Nashwa menarik nafas pelan, seperti apa yang dia dan Sadha sembunyikan selama ini sudah diketahui wanita itu, tapi wanita itu berusaha supaya terlihat tidak mengetahui apa-apa.

Sadha juga merasakan yang sama, ditatapnya pergelangan tangannya yang dirangkul wanita itu, dilepasnya perlahan rangkulan itu. Bagaimanapun, Nashwa akan tersakiti melihat semua ini.

Sedangkan wanita itu terus berjalan lebih dulu saat merasa Sadha melepas rangkulannya, tanpa sadar air matanya menetes, apa iya sudah menyakiti Sadha dan Nashwa selama ini?

Jauh di belakang wanita itu dan Sadha, kini ada Nashwa yang masih berdiri di tempat semula tanpa ada pergerakan, matanya menatap lekat dua manusia yang kini berjalan bersama walaupun tak berdampingan.

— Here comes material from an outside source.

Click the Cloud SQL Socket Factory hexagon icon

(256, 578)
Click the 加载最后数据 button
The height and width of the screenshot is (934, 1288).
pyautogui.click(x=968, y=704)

"Nashwa akan mengalah, Mbak. Insya Allah, Nashwa ikhlas melepaskan, Mas Sadha."

Nashwa melangkah, kembali ke kediamannya, besok Nashwa akan meninggalkan tempat kelahirannya ini. Nashwa lakukan untuk kebaikan Sadha dan wanita yang kini berjalan di depan Sadha, serta untuk kebaikan abi dan uminya.

🍁🍁

28032024🍁

Selamat membaca karya gadis senja yang kedua.

Happy reading, jangan lupa vote + komen + masukan library kalyan juga yaaa :)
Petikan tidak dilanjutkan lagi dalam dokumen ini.